Simpson began collecting rocks when he was 10 years old.
The fluorescents look like any other rock until he shines an ultraviolet light on them. What you see is reflected light, he said.
The first rock, mostly white, shows orange, green, purple and red under ultraviolet light. He made his own lights and said the most expensive part is a filter that eliminates visible light.
Many of his stones come from Franklin, N.J. The mine supplied ore to New Jersey Zinc Company. Most people associate green and red with franklinite, but franklinite doesn't fluoresce, said Simpson.
At one time he thought yellow and blue meant dioxide but found it is not.
Fluorescense got its name from fluorite in England. He buys and sells rocks and said a rock with both red and green is the most valuable.
There are short wave and long wave ultraviolet lights. The long wave is not as bright when it fluoresces. It is also safer because it can be looked at without damaging the eyes.
If a hand is under a short wave light for a couple minutes it will sunburn. The eyes can go blind but usually that will go away in a day.
The sun is the most powerful ultraviolet light. If it wasn't for the atmosphere acting as a filter, no life would have developed on earth. Ultraviolet light is known for its germ-killing effect.
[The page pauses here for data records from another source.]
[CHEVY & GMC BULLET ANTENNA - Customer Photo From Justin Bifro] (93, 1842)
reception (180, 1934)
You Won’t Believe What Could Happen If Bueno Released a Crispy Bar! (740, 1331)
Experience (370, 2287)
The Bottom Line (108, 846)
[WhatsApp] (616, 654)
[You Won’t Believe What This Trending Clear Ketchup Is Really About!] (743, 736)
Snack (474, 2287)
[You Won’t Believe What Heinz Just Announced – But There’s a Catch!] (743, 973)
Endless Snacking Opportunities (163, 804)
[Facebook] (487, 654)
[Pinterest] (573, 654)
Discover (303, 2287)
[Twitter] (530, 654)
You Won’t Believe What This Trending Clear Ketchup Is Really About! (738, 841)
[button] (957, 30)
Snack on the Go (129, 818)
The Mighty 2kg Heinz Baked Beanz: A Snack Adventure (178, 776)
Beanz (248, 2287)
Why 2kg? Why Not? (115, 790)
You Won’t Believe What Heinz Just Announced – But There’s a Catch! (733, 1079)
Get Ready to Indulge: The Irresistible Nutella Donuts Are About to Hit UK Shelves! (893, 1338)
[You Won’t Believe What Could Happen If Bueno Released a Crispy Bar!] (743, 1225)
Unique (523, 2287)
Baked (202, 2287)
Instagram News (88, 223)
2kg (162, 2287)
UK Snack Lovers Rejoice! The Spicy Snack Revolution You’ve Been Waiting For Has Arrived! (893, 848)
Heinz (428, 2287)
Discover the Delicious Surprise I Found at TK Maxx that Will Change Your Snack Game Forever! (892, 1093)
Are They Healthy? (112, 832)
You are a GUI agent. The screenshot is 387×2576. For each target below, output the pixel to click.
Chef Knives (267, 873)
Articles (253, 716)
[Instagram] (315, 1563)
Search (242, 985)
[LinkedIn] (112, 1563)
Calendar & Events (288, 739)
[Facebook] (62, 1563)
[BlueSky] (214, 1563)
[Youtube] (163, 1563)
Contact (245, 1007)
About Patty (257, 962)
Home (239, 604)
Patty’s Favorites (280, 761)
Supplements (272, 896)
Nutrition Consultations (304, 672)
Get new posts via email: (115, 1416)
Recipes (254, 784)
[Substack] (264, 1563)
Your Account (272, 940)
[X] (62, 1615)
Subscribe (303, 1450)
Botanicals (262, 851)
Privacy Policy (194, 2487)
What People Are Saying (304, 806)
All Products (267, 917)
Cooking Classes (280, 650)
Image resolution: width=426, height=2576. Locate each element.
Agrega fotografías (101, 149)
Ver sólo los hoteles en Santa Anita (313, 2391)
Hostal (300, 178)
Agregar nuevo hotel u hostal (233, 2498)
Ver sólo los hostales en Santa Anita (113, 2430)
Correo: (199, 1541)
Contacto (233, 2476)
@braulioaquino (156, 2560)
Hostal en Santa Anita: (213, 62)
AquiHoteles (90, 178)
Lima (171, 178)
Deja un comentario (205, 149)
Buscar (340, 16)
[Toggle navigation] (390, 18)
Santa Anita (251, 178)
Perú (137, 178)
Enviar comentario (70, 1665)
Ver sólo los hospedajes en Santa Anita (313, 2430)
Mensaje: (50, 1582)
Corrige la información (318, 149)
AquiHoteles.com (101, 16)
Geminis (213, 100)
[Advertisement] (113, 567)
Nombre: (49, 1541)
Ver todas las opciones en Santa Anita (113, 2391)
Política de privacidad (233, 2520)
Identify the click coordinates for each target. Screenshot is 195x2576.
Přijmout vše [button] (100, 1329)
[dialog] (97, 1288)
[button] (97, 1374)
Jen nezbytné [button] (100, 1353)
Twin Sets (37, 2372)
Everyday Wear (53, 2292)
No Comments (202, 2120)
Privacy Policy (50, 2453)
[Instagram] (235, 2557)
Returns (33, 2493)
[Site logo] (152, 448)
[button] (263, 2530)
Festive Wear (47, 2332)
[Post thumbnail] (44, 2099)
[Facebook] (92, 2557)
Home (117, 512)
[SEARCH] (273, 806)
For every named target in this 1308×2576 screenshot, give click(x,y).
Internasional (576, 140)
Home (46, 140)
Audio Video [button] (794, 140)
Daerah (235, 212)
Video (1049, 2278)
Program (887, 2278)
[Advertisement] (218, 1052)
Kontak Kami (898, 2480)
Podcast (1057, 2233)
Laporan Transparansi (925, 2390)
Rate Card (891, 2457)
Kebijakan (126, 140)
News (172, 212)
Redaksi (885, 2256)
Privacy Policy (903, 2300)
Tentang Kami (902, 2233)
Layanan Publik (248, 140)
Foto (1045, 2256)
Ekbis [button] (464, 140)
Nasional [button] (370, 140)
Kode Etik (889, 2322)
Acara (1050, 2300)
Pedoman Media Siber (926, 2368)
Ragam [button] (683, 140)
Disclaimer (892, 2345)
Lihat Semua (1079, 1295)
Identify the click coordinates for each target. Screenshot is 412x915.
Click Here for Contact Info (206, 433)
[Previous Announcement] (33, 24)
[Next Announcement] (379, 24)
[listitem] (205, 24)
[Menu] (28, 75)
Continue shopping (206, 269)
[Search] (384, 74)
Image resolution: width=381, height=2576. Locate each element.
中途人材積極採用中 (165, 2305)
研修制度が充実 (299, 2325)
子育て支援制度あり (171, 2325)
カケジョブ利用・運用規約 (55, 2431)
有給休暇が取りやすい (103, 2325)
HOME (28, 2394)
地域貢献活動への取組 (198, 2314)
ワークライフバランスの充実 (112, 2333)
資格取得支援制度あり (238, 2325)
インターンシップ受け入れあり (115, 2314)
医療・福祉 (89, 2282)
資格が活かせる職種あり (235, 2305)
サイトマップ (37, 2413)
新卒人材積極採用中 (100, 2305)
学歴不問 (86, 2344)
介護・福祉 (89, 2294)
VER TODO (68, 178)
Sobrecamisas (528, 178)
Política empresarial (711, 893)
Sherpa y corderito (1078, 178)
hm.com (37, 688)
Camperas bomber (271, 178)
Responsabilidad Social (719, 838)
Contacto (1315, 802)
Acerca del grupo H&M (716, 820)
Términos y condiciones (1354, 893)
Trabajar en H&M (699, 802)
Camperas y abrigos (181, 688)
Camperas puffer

When willemite is found it means there are zinc deposits. Other minerals will be found in the same area. Although first found at Franklin, no one named it until the people of Belgium named it after their King William.
Simpson said collectors of fluorescent rocks are the lunatic fringe of rock collecting.
His are powerful lamps and he will take them to an area where fluorescent rocks may be found and shine it on the ground till something shines.
In Canada there is a 10-acre zinc dump. The valuable ore has all been taken out, so he sets up a generator and looks for rocks.
"Collecting is easy if you only want bright and pretty," he said.
Just before Halloween there is an Ultraviolation show in Bucks County. Windows will be blacked out every half hour and then the lights will be turned off for a half hour.
Its theme is "If your rock doesn't glow, this show's not for you."
Franklin is known as the fluorescent capital of the world. The ore was imported to Palmerton and, after years of smelting, the entire landscape is covered with zinc.
He said Pennsylvania fluorescents are not as spectacular as those from New Jersey other areas. Since he buys and sells he looks for the bright colors. One Pennsylvania site he mentioned is near Perkiomenville which "has a vein that fluoresces very nicely."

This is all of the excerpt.